South Shore Hospital, part of South Shore Health, in South Weymouth sought a new way to enable this important communication via FaceTime or Zoom while also easing the physical and emotional workload for hospitalists and intensivists caring for the spike in patients with COVID-19.
Now, the hospital is tapping a pool of clinicians who took on temporary assignments after COVID-19 forced suspension of elective surgeries and many outpatient visits. Re-deployed in intensive care and other units, they help their colleagues keep families connected at critical moments. All bring skills that can help bridge communication gaps.

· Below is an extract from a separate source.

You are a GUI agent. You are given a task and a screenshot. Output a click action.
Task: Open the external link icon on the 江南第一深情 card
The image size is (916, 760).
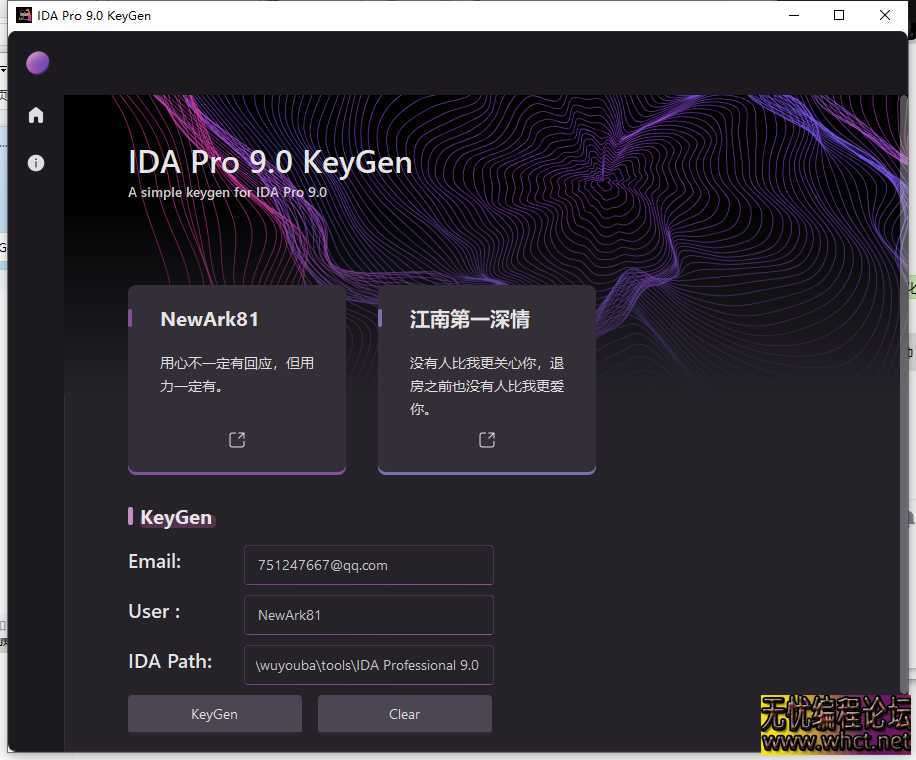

Karin Sloan, M.D., a pulmonologist and Associate Medical Director of Ambulatory Care at South Shore Health, leads the Communication Liaison Provider program, which is focused on giving clinical updates to patients’ families and discussing goals-of-care with them when appropriate. The Patient and Family Connectors team, led by Susan Romano from the hospital’s Patient Experience Office, coordinates social video calls between patients and families. They also help troubleshoot technical issues with video calls for both teams.
“Our team has seen a lot of sadness,” Sloan says. “These are powerful experiences. Our team members hold the iPad so families can say their goodbyes, with lots of tears shed. It's been pretty amazing. It takes a certain type of person to be able to do this work.”
Sloan’s team serves the communication needs of patients on the medical floor and intensive care units. They collaborate with hospitalists, intensivists, bedside nurses, and palliative care. The hospital’s social worker and chaplain also help, and two retired clinicians have joined the effort. One, a pulmonologist whom Sloan knew would add deep communication skills to the team because he retired from medicine to become a church deacon, also recruited a retired advance practice clinician to join the effort.
The re-assigned clinicians get orientation, training, and ongoing support. Sloan says, “We don't just throw them in. In addition to training on donning and doffing PPE, logistics, and serious illness conversation skills, we have a daily half-hour meeting to provide a support network.” They work in groups of three on a three-days-on, four-days-off rotation. A variety of specialties are represented, including several PCPs, a radiologist, an emergency physician and surgical physician assistants.
After only six weeks, the approach is now seen as an indispensable way to involve patients’ loved ones in care, regardless of mobility or location, during the COVID-19 crisis and beyond.
Sloan and Romano are just beginning to think about how to sustain this work as their colleagues begin to return to their pre-COVID specialties. Reflecting on the past few weeks, Romano says, “I feel like these people are now part of my department. I will be devastated when they go back to their real jobs!”